### Task goal
Every line that contains the word "Events" should be copied from the records below.

Given data Start Marker

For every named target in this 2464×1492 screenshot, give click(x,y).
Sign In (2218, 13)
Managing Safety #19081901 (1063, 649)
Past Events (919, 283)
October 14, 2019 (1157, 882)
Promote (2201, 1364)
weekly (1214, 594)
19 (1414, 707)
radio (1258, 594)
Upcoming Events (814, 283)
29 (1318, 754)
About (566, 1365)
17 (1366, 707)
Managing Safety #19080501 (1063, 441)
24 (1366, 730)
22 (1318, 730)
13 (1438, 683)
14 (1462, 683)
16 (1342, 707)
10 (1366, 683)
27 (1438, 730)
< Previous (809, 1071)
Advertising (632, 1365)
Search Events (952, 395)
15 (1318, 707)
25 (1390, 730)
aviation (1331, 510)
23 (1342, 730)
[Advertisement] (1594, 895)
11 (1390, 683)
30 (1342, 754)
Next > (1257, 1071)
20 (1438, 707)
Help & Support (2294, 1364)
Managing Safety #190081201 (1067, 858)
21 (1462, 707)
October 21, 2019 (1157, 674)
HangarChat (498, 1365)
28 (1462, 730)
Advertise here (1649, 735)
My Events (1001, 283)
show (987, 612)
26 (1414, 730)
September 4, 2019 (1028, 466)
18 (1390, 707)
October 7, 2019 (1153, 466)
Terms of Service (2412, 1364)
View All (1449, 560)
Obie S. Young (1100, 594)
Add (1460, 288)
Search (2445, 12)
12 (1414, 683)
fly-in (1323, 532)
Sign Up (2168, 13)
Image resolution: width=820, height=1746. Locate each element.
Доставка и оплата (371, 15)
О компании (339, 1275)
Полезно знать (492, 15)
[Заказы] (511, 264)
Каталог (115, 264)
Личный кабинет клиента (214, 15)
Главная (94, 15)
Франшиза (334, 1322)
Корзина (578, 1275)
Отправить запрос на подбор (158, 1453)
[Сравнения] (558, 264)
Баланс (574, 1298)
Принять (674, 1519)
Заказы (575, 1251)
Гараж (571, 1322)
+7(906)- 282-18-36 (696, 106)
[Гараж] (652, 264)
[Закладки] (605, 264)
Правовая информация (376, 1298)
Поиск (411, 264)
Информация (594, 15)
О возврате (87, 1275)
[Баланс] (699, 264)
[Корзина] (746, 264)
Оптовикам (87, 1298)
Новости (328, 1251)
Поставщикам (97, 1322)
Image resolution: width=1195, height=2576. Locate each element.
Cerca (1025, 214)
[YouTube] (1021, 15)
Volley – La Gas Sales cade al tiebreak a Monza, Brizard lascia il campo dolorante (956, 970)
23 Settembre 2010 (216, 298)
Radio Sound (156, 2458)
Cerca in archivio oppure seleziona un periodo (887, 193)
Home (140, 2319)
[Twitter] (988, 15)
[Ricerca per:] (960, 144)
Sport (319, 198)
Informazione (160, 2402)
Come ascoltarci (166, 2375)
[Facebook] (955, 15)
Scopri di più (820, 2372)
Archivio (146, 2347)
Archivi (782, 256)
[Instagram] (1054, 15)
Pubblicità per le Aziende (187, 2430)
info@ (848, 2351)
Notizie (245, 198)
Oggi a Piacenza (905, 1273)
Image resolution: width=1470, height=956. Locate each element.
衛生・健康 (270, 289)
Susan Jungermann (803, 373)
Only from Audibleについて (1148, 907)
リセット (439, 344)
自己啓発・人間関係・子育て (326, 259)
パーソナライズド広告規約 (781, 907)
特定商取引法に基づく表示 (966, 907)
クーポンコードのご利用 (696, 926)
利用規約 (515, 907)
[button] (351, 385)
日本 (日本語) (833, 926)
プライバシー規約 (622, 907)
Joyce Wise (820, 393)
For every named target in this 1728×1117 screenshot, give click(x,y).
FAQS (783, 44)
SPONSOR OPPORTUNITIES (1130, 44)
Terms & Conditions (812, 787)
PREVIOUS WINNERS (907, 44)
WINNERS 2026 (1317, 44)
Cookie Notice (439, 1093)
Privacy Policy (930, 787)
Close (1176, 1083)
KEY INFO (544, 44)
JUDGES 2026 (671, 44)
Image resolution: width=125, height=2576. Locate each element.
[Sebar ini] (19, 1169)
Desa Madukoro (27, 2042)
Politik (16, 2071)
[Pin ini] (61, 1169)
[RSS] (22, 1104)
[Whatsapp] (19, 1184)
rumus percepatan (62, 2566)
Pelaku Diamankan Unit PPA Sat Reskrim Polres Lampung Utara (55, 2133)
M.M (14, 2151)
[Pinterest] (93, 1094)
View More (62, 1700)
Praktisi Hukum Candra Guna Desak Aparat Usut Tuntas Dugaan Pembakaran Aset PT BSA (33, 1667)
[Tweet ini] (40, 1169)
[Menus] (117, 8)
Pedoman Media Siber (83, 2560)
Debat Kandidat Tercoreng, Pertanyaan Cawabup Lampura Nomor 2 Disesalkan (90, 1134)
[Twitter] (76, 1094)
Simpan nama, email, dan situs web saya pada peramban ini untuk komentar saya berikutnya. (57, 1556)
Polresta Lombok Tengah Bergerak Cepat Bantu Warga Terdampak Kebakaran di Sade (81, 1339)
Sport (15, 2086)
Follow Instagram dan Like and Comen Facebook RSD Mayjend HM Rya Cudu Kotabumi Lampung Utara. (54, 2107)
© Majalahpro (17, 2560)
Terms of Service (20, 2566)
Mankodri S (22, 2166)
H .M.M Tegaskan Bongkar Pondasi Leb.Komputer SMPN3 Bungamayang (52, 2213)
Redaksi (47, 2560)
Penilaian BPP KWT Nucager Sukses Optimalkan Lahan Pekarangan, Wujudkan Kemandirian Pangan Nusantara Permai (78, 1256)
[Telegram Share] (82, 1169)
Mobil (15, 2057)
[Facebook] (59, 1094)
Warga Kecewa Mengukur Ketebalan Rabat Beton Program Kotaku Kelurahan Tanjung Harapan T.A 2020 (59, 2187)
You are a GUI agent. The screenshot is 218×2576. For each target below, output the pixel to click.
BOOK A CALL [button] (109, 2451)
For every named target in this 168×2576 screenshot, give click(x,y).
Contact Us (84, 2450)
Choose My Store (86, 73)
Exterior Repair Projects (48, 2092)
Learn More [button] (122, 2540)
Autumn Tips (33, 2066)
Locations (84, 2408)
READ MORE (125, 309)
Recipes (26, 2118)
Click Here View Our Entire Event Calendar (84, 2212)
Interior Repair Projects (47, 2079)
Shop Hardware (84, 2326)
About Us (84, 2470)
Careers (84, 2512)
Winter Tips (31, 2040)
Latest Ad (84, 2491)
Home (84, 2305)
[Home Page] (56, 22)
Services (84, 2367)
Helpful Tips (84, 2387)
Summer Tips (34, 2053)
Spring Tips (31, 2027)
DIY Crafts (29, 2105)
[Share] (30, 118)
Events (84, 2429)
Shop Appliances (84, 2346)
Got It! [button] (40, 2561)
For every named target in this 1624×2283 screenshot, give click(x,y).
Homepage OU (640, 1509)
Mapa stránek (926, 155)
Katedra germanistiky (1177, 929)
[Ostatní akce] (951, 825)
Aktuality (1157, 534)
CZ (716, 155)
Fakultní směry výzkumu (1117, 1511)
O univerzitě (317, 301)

Given data End Marker

### Problem solution
Past Events (919, 283)
Upcoming Events (814, 283)
Search Events (952, 395)
My Events (1001, 283)
Events (84, 2429)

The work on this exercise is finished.